TASK INPUT:
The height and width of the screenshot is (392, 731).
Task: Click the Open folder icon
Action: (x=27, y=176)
...
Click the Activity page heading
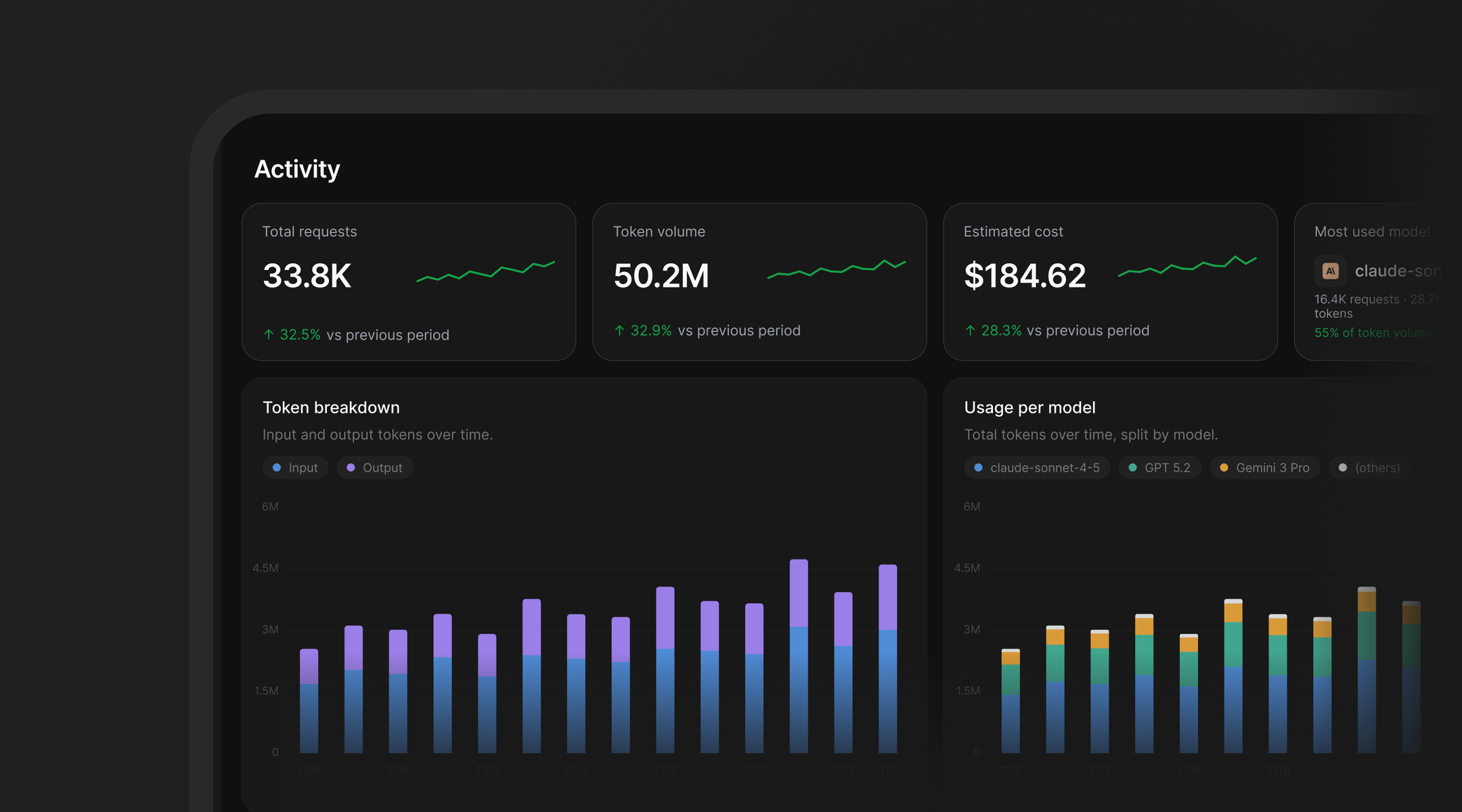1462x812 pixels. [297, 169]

WHAT TO PRODUCE: Copy out the material from the line containing "The height and" through the line containing "Action: (x=27, y=176)", both included, reproducing each line exactly.

THE RESPONSE:
The height and width of the screenshot is (392, 731).
Task: Click the Open folder icon
Action: (x=27, y=176)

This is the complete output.